Olhei para a caixa de correio e não vi fio algum. Coloquei a mão na estreita fenda da caixa de correio. Apenas as pontas de meus dedos passaram, o que de nada adiantou, porque elas não acharam fio algum. Era quase 00:30 em Amsterdam e eu estava com três bagagens na escuridão. Olhei para os lados - ninguém. Lembrei de meu celular - sem bateria. Apertei o interfone - ninguém como esperado. Parei e refleti sobre a possibilidade de dormir em algum canto ali mesmo na rua.
Nessa hora, apareceu uma cabeça numa janela do prédio. "Uma esperança", disse pra mim mesmo. "Ei, sabe se tem alguém aí no apartamento número 52?", perguntei. Ele retrucou que achava que não e sumiu após meu desalentado agradecimento. Fiquei sozinho de novo. Fiquei 5 minutos pensando se tentava chegar a alguma estação, mas a luz da janela de meu último interlocutor continuava acesa.

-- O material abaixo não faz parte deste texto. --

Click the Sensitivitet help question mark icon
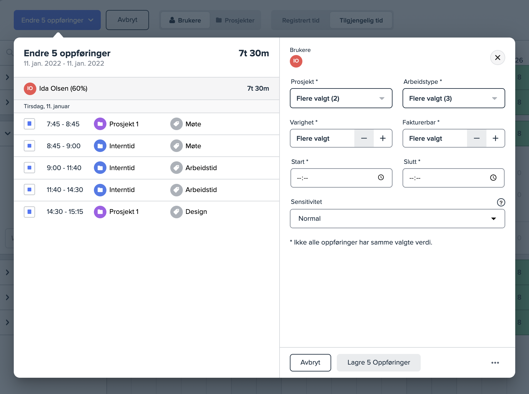Image resolution: width=529 pixels, height=394 pixels. (501, 202)

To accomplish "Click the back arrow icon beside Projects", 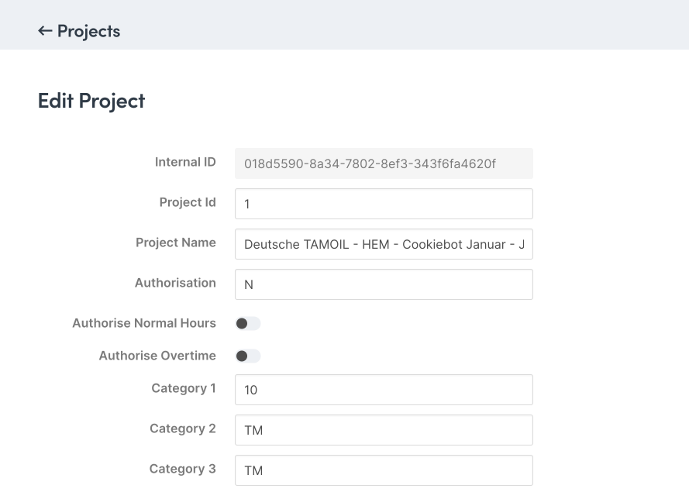I will tap(45, 31).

Não resisti e gritei: "hey!". A cabeça apareceu de novo. "Desculpa te incomodar a essa hora, mas posso usar sua internet? Preciso saber onde está a chave que meus amigos disseram que estaria aqui. É bem rápido!". Após um breve momento de hesitação, ele disse: "ok, espere um pouco". Trinta segundos depois, o portão do prédio se abriu.
Agradeci o cara e disse que lamentava pelo incômodo. Ele e sua mãe, ambos holandeses, me receberam bem e disseram pra eu me sentir à vontade. A mãe inclusive pediu desculpas pela bagunça. A internet, todavia, não trouxe novidades. Eu tinha seguido as instruções corretas. O bem-feitor então pegou uma haste fina de metal e disse que tentaria pescar a chave, uma vez que provavelmente o fio que estava preso tinha descolado. Voltamos para as caixas e ele tentou o procedimento, mas nenhum barulho denunciou a existência de qualquer chave.
Já desanimado, voltamos para dentro do prédio, mas então percebemos: a caixa de correio estava aberta para dentro do prédio. E sim, lá estava a chave com o band-aid descolado. Era uma da manhã em Amsterdam e eu me sentia renascido. Agradeci muito o holandês, mas não tinha presente para lhe dar. Não precisava dormir na rua com laptop e malas. Poderia ter uma noite decente.
E pensar que toda sexta-feira, a igreja luterana do Centro de São Paulo recebe cerca de 200 moradores de rua dentro do templo. E eu desesperado com a possibilidade de não ter teto por uma noite em um tranqüilo bairro holandês. Como posso não me importar então com quem diariamente dorme nas fétidas ruas do Centro paulistano ou em qualquer outro lugar?